== EXERCISE REQUIREMENTS ==
Once you have read the listing, write it all out exactly.

[RECORDS FOR THIS EXERCISE — start]

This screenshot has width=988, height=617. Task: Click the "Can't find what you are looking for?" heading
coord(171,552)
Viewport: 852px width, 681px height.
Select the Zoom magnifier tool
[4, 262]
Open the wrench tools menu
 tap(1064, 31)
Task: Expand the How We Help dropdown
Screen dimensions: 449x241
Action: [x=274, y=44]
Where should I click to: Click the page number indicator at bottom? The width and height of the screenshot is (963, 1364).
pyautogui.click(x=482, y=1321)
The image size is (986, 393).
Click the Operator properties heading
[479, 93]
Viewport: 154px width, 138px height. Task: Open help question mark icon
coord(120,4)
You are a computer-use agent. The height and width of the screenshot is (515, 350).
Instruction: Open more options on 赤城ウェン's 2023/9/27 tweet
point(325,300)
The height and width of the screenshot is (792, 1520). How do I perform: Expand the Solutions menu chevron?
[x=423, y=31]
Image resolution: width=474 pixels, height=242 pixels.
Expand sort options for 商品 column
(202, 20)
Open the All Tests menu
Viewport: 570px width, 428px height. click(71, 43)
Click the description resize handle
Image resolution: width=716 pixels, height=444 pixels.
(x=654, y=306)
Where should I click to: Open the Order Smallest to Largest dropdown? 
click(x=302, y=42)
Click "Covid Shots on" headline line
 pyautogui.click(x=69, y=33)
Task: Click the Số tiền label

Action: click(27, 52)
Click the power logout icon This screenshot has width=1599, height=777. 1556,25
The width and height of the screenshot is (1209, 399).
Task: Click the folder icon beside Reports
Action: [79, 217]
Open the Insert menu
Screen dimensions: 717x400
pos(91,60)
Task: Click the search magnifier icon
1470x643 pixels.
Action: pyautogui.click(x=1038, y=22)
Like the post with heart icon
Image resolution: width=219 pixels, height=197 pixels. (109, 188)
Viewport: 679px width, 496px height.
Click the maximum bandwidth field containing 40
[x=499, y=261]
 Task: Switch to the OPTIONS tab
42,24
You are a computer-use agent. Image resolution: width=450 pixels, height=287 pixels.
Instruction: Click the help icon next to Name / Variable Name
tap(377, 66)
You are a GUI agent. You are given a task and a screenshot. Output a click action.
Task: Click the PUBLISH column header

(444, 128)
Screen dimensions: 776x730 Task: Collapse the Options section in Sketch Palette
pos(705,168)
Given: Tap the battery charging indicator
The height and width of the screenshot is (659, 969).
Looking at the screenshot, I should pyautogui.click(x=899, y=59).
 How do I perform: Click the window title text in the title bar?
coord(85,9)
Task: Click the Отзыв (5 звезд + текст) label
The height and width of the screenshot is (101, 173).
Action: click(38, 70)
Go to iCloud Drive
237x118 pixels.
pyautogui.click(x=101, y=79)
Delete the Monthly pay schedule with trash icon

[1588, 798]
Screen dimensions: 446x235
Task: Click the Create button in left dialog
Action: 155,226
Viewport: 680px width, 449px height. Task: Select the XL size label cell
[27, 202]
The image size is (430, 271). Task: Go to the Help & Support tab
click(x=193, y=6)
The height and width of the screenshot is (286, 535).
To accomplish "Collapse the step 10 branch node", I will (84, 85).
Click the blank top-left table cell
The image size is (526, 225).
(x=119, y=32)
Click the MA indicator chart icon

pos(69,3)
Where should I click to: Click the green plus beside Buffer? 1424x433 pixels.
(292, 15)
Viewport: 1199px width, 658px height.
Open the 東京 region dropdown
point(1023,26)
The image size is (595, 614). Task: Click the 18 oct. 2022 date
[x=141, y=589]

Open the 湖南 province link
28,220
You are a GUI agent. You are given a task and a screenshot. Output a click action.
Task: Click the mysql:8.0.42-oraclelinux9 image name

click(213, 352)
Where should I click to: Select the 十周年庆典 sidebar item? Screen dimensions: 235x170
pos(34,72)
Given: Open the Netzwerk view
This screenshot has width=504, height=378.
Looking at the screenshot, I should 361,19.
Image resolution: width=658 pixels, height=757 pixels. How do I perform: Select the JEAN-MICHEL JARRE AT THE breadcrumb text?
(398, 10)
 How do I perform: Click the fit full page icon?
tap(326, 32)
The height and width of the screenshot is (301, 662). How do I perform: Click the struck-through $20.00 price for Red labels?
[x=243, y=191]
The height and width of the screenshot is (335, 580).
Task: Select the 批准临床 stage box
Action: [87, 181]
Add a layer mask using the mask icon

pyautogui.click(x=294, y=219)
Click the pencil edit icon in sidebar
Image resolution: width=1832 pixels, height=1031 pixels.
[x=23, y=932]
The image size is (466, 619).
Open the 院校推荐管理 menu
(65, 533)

[RECORDS FOR THIS EXERCISE — finish]

== SOLUTION ==
This screenshot has width=988, height=617. Task: Click the "Can't find what you are looking for?" heading
coord(171,552)
Viewport: 852px width, 681px height.
Select the Zoom magnifier tool
[4, 262]
Open the wrench tools menu
 tap(1064, 31)
Task: Expand the How We Help dropdown
Screen dimensions: 449x241
Action: [x=274, y=44]
Where should I click to: Click the page number indicator at bottom? The width and height of the screenshot is (963, 1364).
pyautogui.click(x=482, y=1321)
The image size is (986, 393).
Click the Operator properties heading
[479, 93]
Viewport: 154px width, 138px height. Task: Open help question mark icon
coord(120,4)
You are a computer-use agent. The height and width of the screenshot is (515, 350).
Instruction: Open more options on 赤城ウェン's 2023/9/27 tweet
point(325,300)
The height and width of the screenshot is (792, 1520). How do I perform: Expand the Solutions menu chevron?
[x=423, y=31]
Image resolution: width=474 pixels, height=242 pixels.
Expand sort options for 商品 column
(202, 20)
Open the All Tests menu
Viewport: 570px width, 428px height. click(71, 43)
Click the description resize handle
Image resolution: width=716 pixels, height=444 pixels.
(x=654, y=306)
Where should I click to: Open the Order Smallest to Largest dropdown? 
click(x=302, y=42)
Click "Covid Shots on" headline line
 pyautogui.click(x=69, y=33)
Task: Click the Số tiền label

Action: click(27, 52)
Click the power logout icon This screenshot has width=1599, height=777. 1556,25
The width and height of the screenshot is (1209, 399).
Task: Click the folder icon beside Reports
Action: [79, 217]
Open the Insert menu
Screen dimensions: 717x400
pos(91,60)
Task: Click the search magnifier icon
1470x643 pixels.
Action: pyautogui.click(x=1038, y=22)
Like the post with heart icon
Image resolution: width=219 pixels, height=197 pixels. (109, 188)
Viewport: 679px width, 496px height.
Click the maximum bandwidth field containing 40
[x=499, y=261]
 Task: Switch to the OPTIONS tab
42,24
You are a computer-use agent. Image resolution: width=450 pixels, height=287 pixels.
Instruction: Click the help icon next to Name / Variable Name
tap(377, 66)
You are a GUI agent. You are given a task and a screenshot. Output a click action.
Task: Click the PUBLISH column header

(444, 128)
Screen dimensions: 776x730 Task: Collapse the Options section in Sketch Palette
pos(705,168)
Given: Tap the battery charging indicator
The height and width of the screenshot is (659, 969).
Looking at the screenshot, I should pyautogui.click(x=899, y=59).
 How do I perform: Click the window title text in the title bar?
coord(85,9)
Task: Click the Отзыв (5 звезд + текст) label
The height and width of the screenshot is (101, 173).
Action: click(38, 70)
Go to iCloud Drive
237x118 pixels.
pyautogui.click(x=101, y=79)
Delete the Monthly pay schedule with trash icon

[1588, 798]
Screen dimensions: 446x235
Task: Click the Create button in left dialog
Action: 155,226
Viewport: 680px width, 449px height. Task: Select the XL size label cell
[27, 202]
The image size is (430, 271). Task: Go to the Help & Support tab
click(x=193, y=6)
The height and width of the screenshot is (286, 535).
To accomplish "Collapse the step 10 branch node", I will (84, 85).
Click the blank top-left table cell
The image size is (526, 225).
(x=119, y=32)
Click the MA indicator chart icon

pos(69,3)
Where should I click to: Click the green plus beside Buffer? 1424x433 pixels.
(292, 15)
Viewport: 1199px width, 658px height.
Open the 東京 region dropdown
point(1023,26)
The image size is (595, 614). Task: Click the 18 oct. 2022 date
[x=141, y=589]

Open the 湖南 province link
28,220
You are a GUI agent. You are given a task and a screenshot. Output a click action.
Task: Click the mysql:8.0.42-oraclelinux9 image name

click(213, 352)
Where should I click to: Select the 十周年庆典 sidebar item? Screen dimensions: 235x170
pos(34,72)
Given: Open the Netzwerk view
This screenshot has width=504, height=378.
Looking at the screenshot, I should 361,19.
Image resolution: width=658 pixels, height=757 pixels. How do I perform: Select the JEAN-MICHEL JARRE AT THE breadcrumb text?
(398, 10)
 How do I perform: Click the fit full page icon?
tap(326, 32)
The height and width of the screenshot is (301, 662). How do I perform: Click the struck-through $20.00 price for Red labels?
[x=243, y=191]
The height and width of the screenshot is (335, 580).
Task: Select the 批准临床 stage box
Action: [87, 181]
Add a layer mask using the mask icon

pyautogui.click(x=294, y=219)
Click the pencil edit icon in sidebar
Image resolution: width=1832 pixels, height=1031 pixels.
[x=23, y=932]
The image size is (466, 619).
Open the 院校推荐管理 menu
(65, 533)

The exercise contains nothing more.